Like imagine if Amazon suddenly reduced itself to 20% productivity for no apparent reason and nobody could figure out why. You narrow down a problem with one system and suddenly a few more pop up in other parts of the system. Not maliciously or in an intelligent way, just failing in the way that complex systems sometimes do. It wouldn’t be a ticking-bomb scenario, but a lot of people would suffer. Now imagine it’s Amazon and Fedex and DHL and Google. The engines of productivity and distribution are crippled, and humans are so far removed from it that it would take years to re-organize and re-skill to do what the machines were doing. Mass chaos.

If we were getting absolutely nowhere with AI research this might be relevant.

But that isn’t the case, and the inaccuracy of our predictions about the progress of technology is hardly a sound argument that we know exactly what we are doing and therefore have nothing to worry about.
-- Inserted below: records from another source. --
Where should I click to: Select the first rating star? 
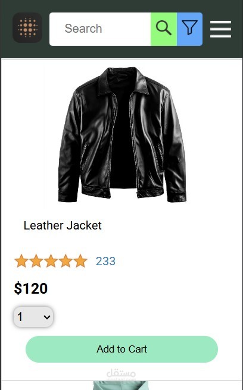(x=21, y=261)
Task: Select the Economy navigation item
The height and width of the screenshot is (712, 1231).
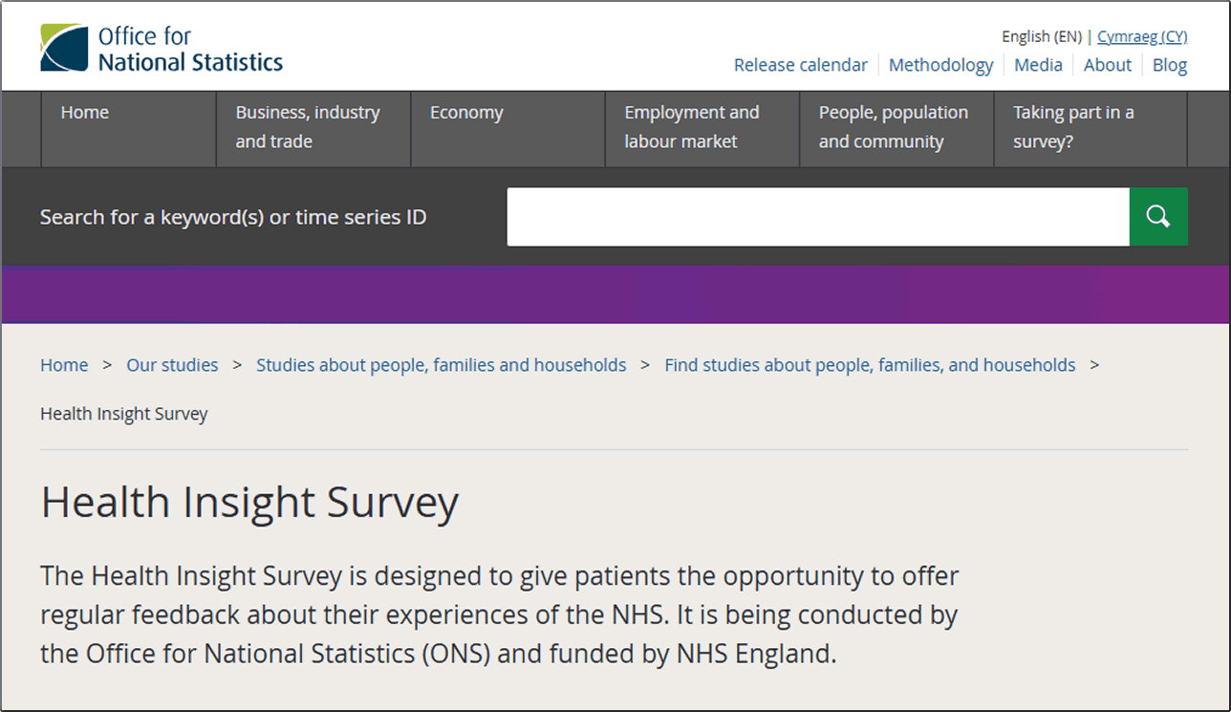Action: (466, 113)

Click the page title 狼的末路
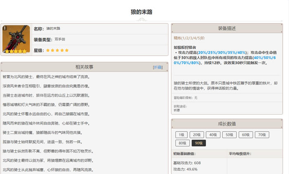(142, 12)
My Bostrom is from 2014. He defines superintelligence as any intellect greatly exceeding the cognitive performance in virtually all domains of interest, not narrow ones like chess or Stephen Hawkingtude.
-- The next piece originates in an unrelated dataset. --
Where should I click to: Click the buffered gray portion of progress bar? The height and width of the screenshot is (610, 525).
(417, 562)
Experts are notoriously bad at making predictions, which is why expert opinion is such a low grade of medical evidence. They differ enormously in opinions of both the timing and extent of AI.

Bostrom does talk about essentially only having one chance to assure appropriate safeguards. He talks a lot about principal-agent problems and various types of guardrails. He talks a lot about different algorithmic methods (decision trees, logistic regression, support vectors, nearest neighbours, naive Bayesian) and how they differ in terms of time, memory space, incorporating external content and how transparent the process is to human users. If you don’t know what happens it is harder to control. Newer methods handle uncertainty far better than the original efforts by Minsky or McCarthy and have no trouble incorporating external data, of which there are essentially endless amounts, at the cost of transparency.

In the short-term, the problems will be economic and loss of procedural memory. I do not like to rely on Google and devices for my memory, but plenty of people are lost without them. It is inevitable militaries and undemocratic governments (and probably most governments) will seek to use AI for their own ends, and they may not care about niceties such as limitations. In 2014, experts felt the dangers of catastrophe to be well under 10%, the amount of nonzero still matters.

Chatbots write passable poetry, as good as any Vogon effort, which may pass Turing tests but have little soul. The danger is not computer monkeys going to the moon and coming back super intelligent and in swivel chairs (“No, we won’t be telling them thaaat”). It is people being duped or using AI as an excuse to be useful and round up others to work in the sugar caves.